I was unable to test rust-cryptoki on some vendor HSM with FIPS restriction that refuses to derive keys with CKD_NULL. I was successful however with CKD_SHA256_KDF. Unfortunately this is not implemented on softHSM (softhsm/SoftHSMv2#599) so I provide no test. This was tested fine on Thales DPOD. Signed-off-by: François Rigault <rigault.francois@gmail.com>
freedge · Aug 9, 2024 · 2fb8919 · 2fb8919
1 parent b2839f5
commit 2fb8919
Showing 1 changed file with 11 additions and 0 deletions.
diff --git a/cryptoki/src/mechanism/elliptic_curve.rs b/cryptoki/src/mechanism/elliptic_curve.rs
@@ -93,6 +93,17 @@ impl<'a> EcKdf<'a> {
         }
     }
 
+    /// The sha256 transformation as defined in the x9 standard. The
+    /// derived key is produced by concatenating hashes of the shared
+    /// value followed by 00000001, 00000002, etc. until we find
+    /// enough bytes to feel the CKA_VALUE_LEN of the derived key.

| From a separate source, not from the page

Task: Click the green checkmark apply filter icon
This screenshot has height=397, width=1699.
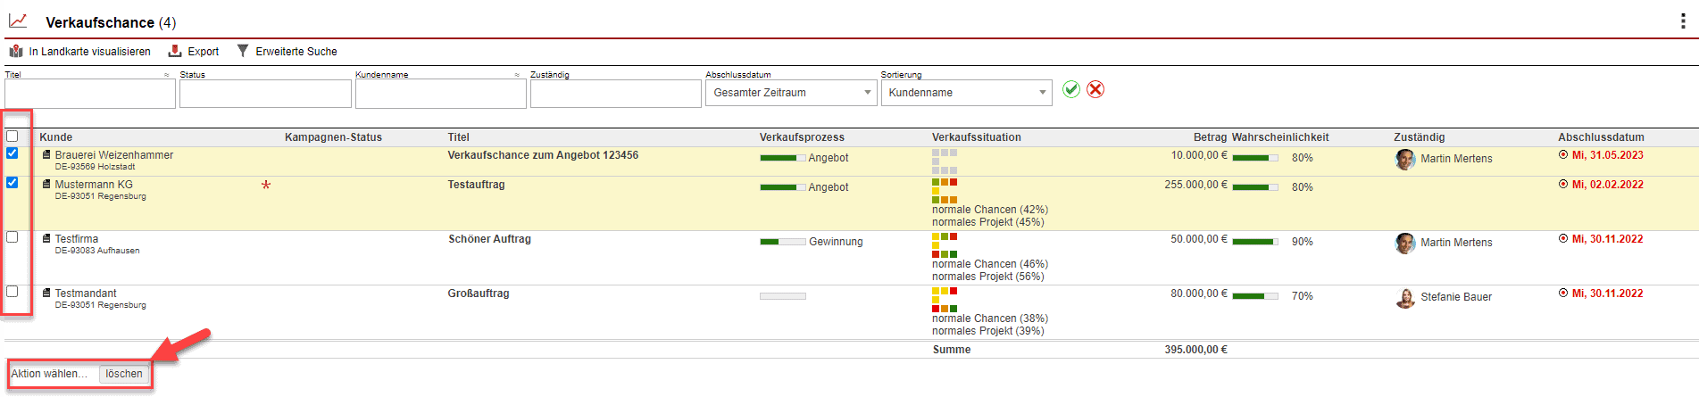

+    pub fn sha256_x9() -> Self {
+        Self {
+            kdf_type: CKD_SHA256_KDF,
+            shared_data: None,
+        }
+    }
+
     // The intention here is to be able to support other methods with
     // shared data, without it being a breaking change, by just adding
     // additional constructors here.